Do we really need government to tell us to mask up?

Do we really need government to tell us to mask up?

By Shachi Kurl, President

Apparently, all that 54 per cent of Canadians want for Christmas is to be told they must wear masks again.

OK, I jest. It’s not all they want. There are other stocking stuffers on the list, such as Matthew Perry’s biography and reusable press-on nails. (This in no way resembles my own desires; I’ve already pre-ordered Prince Harry’s book and my nails are 100 per cent real).

Anyway, back to masks, and the fascinating case studies we see at this end of 2022 in the national embrace of the nanny state and the slow nature of behaviour change.

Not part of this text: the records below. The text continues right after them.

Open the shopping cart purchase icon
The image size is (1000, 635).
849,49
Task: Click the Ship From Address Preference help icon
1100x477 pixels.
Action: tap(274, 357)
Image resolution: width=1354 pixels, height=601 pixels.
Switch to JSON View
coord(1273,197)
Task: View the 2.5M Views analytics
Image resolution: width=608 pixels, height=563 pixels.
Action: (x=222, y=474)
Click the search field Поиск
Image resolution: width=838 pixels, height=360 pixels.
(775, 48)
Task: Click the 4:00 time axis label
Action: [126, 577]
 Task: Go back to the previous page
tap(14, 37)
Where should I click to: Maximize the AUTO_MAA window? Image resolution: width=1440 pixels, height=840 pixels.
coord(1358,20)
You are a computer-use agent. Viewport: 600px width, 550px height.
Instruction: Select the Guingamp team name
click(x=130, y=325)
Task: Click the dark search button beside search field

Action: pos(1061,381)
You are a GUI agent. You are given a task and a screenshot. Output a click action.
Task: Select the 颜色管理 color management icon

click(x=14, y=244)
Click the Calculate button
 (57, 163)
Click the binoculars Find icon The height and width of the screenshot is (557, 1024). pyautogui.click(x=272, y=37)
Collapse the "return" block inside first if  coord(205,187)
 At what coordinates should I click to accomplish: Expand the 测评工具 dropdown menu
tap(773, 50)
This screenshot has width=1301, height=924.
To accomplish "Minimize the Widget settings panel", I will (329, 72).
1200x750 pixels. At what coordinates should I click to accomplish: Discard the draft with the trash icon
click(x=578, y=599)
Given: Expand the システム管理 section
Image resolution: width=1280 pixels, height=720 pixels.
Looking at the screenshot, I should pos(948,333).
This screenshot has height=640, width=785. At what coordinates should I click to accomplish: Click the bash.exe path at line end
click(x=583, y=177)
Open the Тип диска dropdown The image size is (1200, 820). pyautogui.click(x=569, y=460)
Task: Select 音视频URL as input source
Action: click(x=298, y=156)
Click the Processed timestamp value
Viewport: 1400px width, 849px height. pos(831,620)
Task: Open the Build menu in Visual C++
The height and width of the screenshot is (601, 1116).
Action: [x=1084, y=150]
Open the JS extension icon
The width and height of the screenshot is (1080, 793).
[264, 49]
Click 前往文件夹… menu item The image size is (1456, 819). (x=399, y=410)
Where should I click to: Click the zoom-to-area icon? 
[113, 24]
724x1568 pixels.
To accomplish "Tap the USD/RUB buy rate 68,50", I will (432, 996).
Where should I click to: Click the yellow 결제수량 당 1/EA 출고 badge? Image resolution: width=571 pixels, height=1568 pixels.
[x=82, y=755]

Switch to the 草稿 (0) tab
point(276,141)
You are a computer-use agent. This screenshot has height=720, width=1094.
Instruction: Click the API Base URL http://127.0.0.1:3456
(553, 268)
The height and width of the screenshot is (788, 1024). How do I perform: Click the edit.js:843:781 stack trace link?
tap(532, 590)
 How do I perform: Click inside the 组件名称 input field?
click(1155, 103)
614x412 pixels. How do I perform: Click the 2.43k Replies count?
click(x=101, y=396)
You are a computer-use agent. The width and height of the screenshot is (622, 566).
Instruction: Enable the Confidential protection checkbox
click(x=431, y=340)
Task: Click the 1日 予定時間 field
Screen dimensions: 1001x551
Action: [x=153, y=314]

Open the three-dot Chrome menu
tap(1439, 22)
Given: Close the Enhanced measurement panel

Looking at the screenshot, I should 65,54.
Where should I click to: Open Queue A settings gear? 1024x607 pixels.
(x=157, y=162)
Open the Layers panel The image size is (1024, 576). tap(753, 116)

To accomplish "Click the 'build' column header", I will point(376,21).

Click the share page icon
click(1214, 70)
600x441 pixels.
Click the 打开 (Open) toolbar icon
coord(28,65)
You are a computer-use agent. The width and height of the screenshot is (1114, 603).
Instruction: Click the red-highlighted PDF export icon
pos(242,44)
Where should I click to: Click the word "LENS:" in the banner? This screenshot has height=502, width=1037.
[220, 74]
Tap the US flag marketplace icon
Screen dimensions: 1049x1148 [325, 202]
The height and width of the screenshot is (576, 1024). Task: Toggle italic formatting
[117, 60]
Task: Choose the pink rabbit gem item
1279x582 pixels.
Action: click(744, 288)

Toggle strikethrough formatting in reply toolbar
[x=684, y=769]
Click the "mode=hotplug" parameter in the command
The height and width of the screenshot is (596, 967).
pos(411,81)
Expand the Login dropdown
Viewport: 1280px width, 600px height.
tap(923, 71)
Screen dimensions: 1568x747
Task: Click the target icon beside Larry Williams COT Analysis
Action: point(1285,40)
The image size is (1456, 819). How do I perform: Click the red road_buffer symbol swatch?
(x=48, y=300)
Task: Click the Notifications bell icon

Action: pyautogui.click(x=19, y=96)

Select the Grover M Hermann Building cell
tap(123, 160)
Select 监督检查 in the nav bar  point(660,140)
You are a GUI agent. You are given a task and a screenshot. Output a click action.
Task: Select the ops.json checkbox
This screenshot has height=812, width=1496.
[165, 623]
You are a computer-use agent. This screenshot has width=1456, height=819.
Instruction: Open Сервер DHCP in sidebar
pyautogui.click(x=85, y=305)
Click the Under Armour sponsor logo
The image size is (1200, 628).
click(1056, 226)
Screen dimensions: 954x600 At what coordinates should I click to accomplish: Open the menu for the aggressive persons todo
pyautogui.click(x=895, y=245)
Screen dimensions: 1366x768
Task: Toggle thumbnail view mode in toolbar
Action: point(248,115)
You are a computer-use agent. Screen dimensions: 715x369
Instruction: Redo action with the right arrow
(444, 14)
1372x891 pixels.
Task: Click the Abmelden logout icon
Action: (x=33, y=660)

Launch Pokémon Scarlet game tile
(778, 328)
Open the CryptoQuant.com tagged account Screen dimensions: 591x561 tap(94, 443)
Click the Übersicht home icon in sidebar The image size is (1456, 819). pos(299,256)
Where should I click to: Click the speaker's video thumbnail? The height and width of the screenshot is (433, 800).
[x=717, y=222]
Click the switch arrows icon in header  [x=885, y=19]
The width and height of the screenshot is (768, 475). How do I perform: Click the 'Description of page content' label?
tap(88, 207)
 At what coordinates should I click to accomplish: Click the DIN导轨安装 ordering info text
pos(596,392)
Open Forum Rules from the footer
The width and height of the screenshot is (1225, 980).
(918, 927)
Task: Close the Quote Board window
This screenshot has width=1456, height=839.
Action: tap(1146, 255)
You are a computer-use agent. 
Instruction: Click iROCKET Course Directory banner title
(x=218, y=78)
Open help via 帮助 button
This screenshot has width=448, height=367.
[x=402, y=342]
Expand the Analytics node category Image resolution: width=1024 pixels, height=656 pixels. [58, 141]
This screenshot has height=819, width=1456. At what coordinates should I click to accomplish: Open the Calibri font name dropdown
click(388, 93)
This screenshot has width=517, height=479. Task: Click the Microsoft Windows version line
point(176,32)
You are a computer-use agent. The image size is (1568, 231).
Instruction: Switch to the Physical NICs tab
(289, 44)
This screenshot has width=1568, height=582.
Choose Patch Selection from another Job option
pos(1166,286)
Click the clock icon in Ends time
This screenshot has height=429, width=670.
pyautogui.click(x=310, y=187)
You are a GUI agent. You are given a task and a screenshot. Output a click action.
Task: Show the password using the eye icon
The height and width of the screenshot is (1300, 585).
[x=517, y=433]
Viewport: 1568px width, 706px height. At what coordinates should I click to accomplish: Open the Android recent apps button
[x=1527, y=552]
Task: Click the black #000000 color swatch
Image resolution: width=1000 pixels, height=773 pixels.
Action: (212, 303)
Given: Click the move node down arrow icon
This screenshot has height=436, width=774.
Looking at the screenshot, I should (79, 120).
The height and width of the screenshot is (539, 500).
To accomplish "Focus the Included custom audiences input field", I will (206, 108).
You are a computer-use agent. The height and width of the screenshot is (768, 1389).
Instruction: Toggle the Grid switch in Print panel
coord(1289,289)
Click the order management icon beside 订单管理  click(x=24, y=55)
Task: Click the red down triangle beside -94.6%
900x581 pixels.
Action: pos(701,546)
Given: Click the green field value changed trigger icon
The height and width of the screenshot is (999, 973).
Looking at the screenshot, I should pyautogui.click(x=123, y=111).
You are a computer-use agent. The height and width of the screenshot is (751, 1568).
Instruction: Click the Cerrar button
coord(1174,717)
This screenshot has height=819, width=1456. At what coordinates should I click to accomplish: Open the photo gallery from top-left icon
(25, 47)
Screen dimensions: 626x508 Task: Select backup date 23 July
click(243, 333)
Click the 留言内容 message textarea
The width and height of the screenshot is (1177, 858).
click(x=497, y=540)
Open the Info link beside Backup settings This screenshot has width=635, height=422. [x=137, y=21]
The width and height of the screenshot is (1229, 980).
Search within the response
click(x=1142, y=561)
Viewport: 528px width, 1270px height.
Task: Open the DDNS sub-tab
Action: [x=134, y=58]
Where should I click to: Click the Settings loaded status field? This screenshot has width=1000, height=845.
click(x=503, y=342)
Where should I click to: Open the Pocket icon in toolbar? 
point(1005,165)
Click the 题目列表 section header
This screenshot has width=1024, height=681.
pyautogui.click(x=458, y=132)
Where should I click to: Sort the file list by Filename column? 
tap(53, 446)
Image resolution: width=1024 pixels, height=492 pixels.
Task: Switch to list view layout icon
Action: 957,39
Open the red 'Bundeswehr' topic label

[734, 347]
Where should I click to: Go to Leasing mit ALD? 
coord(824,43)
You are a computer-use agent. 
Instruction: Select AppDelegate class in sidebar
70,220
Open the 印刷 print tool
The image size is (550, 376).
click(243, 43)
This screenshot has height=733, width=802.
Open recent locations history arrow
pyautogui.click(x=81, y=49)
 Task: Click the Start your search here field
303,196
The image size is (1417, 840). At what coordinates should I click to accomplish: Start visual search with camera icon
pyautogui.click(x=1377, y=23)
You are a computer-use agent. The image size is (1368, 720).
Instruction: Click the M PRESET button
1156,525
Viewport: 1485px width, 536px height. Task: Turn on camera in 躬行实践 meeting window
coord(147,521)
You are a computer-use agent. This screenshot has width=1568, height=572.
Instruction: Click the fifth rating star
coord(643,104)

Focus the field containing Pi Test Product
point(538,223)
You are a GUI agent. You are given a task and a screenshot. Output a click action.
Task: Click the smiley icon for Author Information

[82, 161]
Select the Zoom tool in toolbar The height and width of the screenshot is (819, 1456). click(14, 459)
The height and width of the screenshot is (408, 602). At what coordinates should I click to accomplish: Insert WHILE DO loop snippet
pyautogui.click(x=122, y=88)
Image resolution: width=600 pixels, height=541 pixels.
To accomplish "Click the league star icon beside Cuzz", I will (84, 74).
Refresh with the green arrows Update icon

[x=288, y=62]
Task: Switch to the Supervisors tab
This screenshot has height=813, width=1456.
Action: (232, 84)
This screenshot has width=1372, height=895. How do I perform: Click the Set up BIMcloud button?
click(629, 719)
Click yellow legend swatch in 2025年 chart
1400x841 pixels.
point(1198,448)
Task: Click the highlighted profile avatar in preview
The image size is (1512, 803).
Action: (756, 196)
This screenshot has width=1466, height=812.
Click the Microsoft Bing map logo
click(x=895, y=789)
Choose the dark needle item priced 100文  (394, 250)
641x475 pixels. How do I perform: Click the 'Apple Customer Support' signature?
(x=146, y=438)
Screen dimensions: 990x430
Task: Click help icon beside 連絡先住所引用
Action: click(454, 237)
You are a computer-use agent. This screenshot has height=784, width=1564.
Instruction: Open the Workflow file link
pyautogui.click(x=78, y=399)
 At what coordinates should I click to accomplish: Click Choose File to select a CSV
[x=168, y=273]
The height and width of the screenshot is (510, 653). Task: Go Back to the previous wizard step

Not unlike a visit from the ghosts of Christmas past, many public health officials, doctors, nurses’ unions and others across the country are calling for their respective provincial governments to restore dictates requiring the wearing of masks in public.

It is understandable, against the backdrop of waves of recent viral illnesses, especially in children, some of it related to COVID, some of it not. It’s hard to know, when provincial health ministries neither track nor report actual coronavirus cases in real time anymore. Either way, people are suffering.

It’s our response to this call that’s particularly notable. While seasonal hygiene precautions, such as frequent hand-washing and ensuring one’s flu shots are up-to-date predate the pandemic, public encouragement and requirement for masks was definitely a post-2020 pandemic thing. And thus it remains in the Canadian psyche.